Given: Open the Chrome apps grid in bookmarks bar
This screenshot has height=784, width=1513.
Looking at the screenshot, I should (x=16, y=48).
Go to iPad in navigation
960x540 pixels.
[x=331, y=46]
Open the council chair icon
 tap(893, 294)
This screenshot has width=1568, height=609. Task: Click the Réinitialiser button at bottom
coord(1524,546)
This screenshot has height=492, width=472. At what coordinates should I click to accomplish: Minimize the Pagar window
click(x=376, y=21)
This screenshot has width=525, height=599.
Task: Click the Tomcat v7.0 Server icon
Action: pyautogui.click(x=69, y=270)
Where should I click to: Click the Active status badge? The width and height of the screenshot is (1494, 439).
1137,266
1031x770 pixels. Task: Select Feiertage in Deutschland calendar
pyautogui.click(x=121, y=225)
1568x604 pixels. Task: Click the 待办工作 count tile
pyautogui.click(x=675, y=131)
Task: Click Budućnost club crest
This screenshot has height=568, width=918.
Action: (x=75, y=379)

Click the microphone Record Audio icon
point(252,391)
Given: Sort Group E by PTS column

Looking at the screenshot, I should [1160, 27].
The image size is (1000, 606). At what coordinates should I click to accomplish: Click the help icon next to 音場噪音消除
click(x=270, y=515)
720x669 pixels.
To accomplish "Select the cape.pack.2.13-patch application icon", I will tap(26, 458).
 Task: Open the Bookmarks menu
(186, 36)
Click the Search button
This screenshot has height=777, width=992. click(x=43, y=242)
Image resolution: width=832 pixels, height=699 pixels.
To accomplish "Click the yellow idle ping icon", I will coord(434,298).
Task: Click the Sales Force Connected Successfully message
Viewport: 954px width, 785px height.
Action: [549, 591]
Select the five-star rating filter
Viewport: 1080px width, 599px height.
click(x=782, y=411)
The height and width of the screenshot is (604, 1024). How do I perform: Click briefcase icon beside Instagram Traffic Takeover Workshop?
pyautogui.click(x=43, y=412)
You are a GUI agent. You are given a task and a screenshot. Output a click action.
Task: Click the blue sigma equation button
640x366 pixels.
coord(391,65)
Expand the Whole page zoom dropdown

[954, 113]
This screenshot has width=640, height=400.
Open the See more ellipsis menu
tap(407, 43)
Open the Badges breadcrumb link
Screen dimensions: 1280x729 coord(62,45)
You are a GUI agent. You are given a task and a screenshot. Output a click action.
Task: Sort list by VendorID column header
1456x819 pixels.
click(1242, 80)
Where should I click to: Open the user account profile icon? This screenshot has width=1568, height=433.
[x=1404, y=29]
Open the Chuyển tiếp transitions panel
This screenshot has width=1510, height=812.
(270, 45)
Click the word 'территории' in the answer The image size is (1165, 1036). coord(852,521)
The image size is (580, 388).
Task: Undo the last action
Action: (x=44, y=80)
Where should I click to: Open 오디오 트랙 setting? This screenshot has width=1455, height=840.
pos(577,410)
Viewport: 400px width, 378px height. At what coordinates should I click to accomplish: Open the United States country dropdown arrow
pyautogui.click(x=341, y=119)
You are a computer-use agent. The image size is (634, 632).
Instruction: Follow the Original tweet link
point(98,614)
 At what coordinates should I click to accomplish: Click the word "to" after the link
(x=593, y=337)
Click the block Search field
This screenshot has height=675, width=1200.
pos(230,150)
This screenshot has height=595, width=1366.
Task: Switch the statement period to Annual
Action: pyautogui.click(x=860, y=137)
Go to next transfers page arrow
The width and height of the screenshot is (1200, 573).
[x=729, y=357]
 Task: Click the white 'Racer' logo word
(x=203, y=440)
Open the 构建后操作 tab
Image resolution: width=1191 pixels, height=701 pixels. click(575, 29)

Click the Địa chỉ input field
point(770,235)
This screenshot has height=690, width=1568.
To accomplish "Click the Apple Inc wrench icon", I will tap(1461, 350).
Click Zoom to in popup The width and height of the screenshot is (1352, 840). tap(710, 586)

* * * * * * * * *

WHAT IS NEEDED = Copy out word for word the part of the items that opens with the line containing "This screenshot has height=492, width=472." and closes with the line containing "I will coord(434,298).", including both of those lines.

WRITTEN REPLY =
This screenshot has height=492, width=472. At what coordinates should I click to accomplish: Minimize the Pagar window
click(x=376, y=21)
This screenshot has width=525, height=599.
Task: Click the Tomcat v7.0 Server icon
Action: pyautogui.click(x=69, y=270)
Where should I click to: Click the Active status badge? The width and height of the screenshot is (1494, 439).
1137,266
1031x770 pixels. Task: Select Feiertage in Deutschland calendar
pyautogui.click(x=121, y=225)
1568x604 pixels. Task: Click the 待办工作 count tile
pyautogui.click(x=675, y=131)
Task: Click Budućnost club crest
This screenshot has height=568, width=918.
Action: (x=75, y=379)

Click the microphone Record Audio icon
point(252,391)
Given: Sort Group E by PTS column

Looking at the screenshot, I should [1160, 27].
The image size is (1000, 606). At what coordinates should I click to accomplish: Click the help icon next to 音場噪音消除
click(x=270, y=515)
720x669 pixels.
To accomplish "Select the cape.pack.2.13-patch application icon", I will tap(26, 458).
 Task: Open the Bookmarks menu
(186, 36)
Click the Search button
This screenshot has height=777, width=992. click(x=43, y=242)
Image resolution: width=832 pixels, height=699 pixels.
To accomplish "Click the yellow idle ping icon", I will coord(434,298).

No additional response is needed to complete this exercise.